--- How to complete this task ---
Go through the entries and say how many lines contain the string "width". The number is the whole answer.

--- Given entries ---
___
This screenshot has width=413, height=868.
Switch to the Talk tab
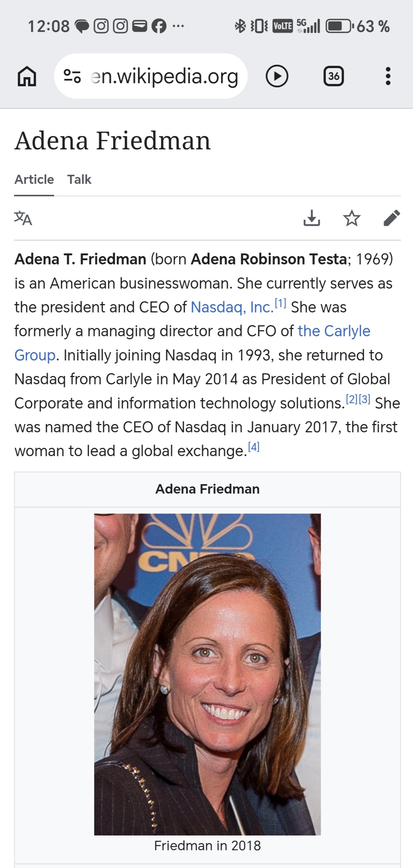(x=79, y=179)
___
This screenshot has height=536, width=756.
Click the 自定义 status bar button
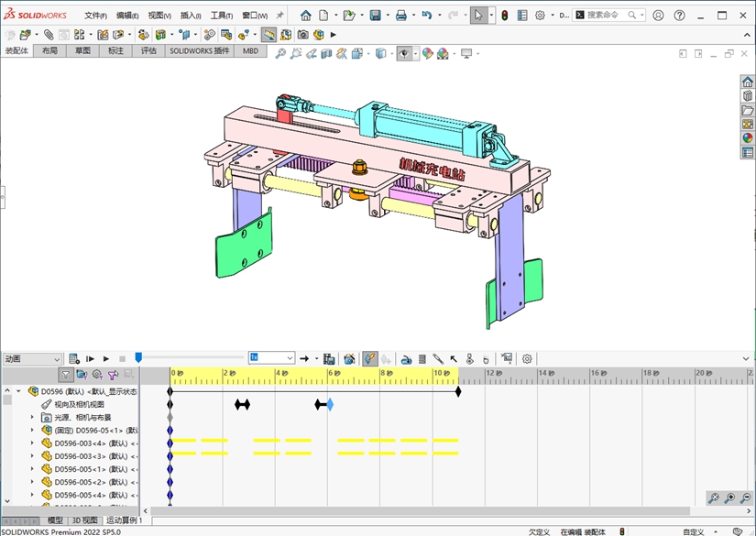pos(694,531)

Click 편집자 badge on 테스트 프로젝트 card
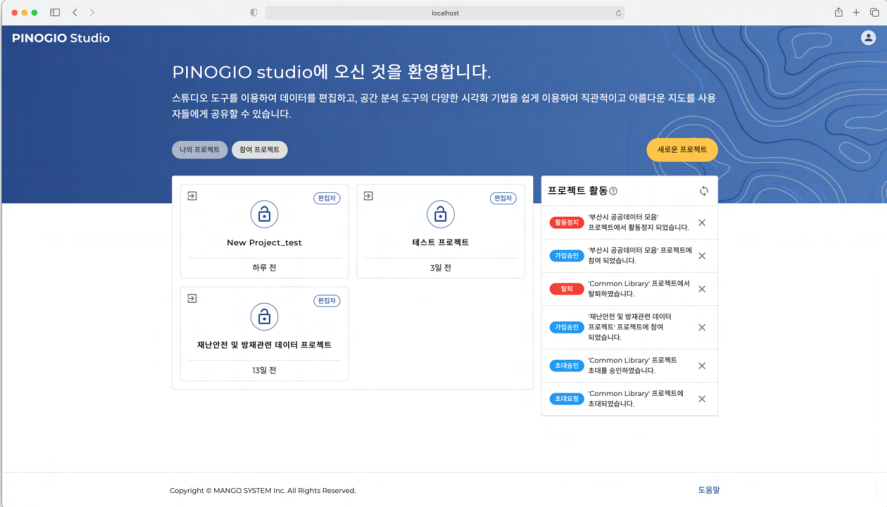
___
--- Written response ---
2